Scientific Studies About CBD and Cancer
It’s fascinatingly complicated and would be difficult to explain the intricacies concisely, but to put it in the simplest and shortest way possible, there are a plethora of different things that can happen within your body that may cause cancer. You’re probably already aware that there are many different types of cancer that can affect your body in a lot of different ways.
Something that is heavily associated with cancer is tumors, and there have been a few studies that might just point to CBD possibly having some anti-proliferative properties that may potentially lead to the tumor becoming a lot smaller based on studies but not yet regulated or approved. In fact, some studies might even suggest that CBD has properties that may cause tumors to go into regression while still existing within the patient that needs validation from the medical community.

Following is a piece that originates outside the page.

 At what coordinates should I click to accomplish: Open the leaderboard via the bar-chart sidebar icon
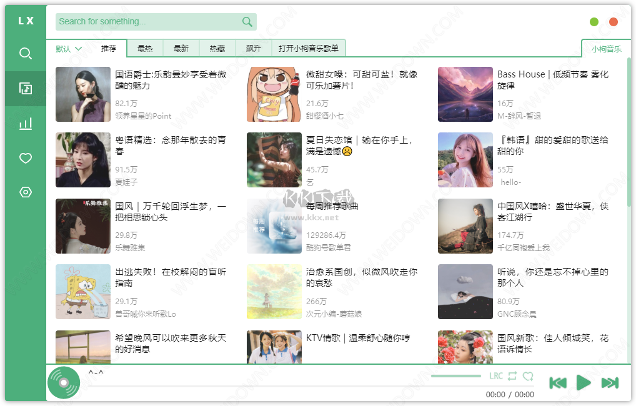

At this time there isn’t enough evidence for the FDA to support these kinds of claims, so it might be a little while before we find out for sure. At the time of writing, the FDA has only approved one very specific CBD-based medication for seizures. This medication contains highly purified CBD and isn’t the same thing as what you would buy at the store or online. That really just means that the FDA is still investigating other types of claims for the potential positive effects of CBD. And, by no means are we suggesting that CBD can or may cure cancer but with its many natural healing properties, it may be something on the horizon that, after extensive research, could be considered.
Studies on CBN and Cancer
While CBN might not be quite as popular as CBD, it was actually the first cannabinoid to be isolated from the cannabis plant. It was isolated at the end of the 19th century and was among the first three cannabinoids to be researched, the three being CBD, CBN, and THC. While it is among the earliest cannabinoids that were studied, there’s actually not quite as much information available about CBN.

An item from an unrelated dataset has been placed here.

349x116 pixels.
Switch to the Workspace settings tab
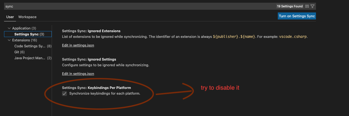point(27,17)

As of recently, a majority of the studies performed on cannabinoids and cannabis itself have been to figure out once and for all if it actually has the hypothesized and possibly claimed anti-cancer properties that some scientists think it might. CBN is a weak antagonist for your cannabinoid receptors, so hopes for its possible anti-cancer properties aren’t as high as they are with CBD.
That being said, there have been some promising studies done about the effects of CBN combined with other cannabinoids, such as Delta-9 THC and Delta-8 THC. In particular, they found that it could slow the growth of brain tumors in mice after 20 consecutive days of treatment. Unfortunately, without enough human trials, it’s unclear if that effect could translate to humans, but many scientists are very hopeful and are looking forward to the day that they can do more human trials.
Studies on CBG and Cancer
The last cannabinoid that we’ll be looking at today is CBG. This cannabinoid was discovered in 1964, so it’s definitely among the more recently discovered. Fortunately for us, there have still been plenty of studies on CBG and its possible effects on cancer. Unfortunately, much like CBN and CBD, there haven’t been enough human trials to say for sure how it may affect cancer in humans.

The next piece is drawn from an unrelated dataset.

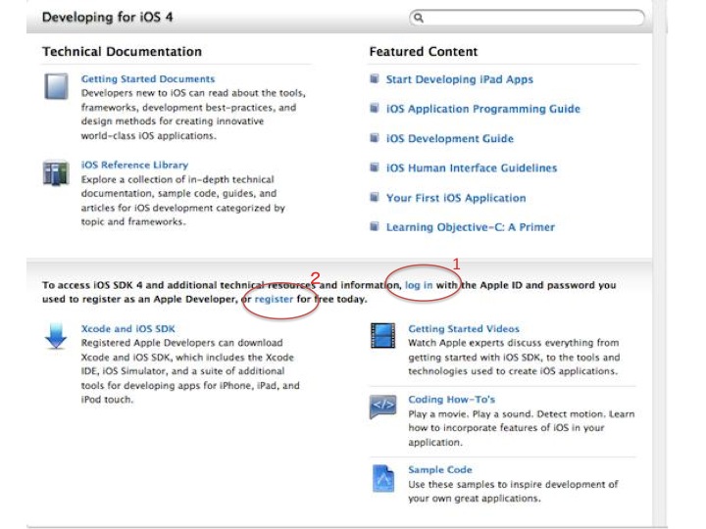Viewport: 706px width, 529px height.
Task: Click the log in link
Action: pos(419,285)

One of the things that scientists are most interested in with CBG is its possible potential to slow a certain and very aggressive type of brain cancer called Glioblastoma. Patients that are diagnosed with this type of brain cancer usually have about 16 months to live, and that number hasn’t changed much over the years. Some reports have claimed that CBG may stop some of the hallmark progressions of other forms of brain cancer. There has been some very promising research on this, including a couple of human trials, but unfortunately, there hasn’t been enough research in humans to say for sure if it is a viable solution. And, until further insight and approval from the FDA and the medical community is done, this is not something that is approved and any support or help it provides is purely anecdotal.
What You Can Take Away From This Article
Scientists are working day and night to find out if cannabinoids might have the anti-cancer effects that they hope that they do, but these things take time. Without the proper human trials, it’s hard to say for sure if it’s something that will work for everyone and in the long term. At the moment, most of the data that we have is spotty at best and done with tests on mice and such. The scientific world is very excited to continue this research, but studies like this can take months or even years to do. In the meantime, all we can do is wait with bated breath to find out what the professionals discover after they do a lot more rigorous testing on the subject.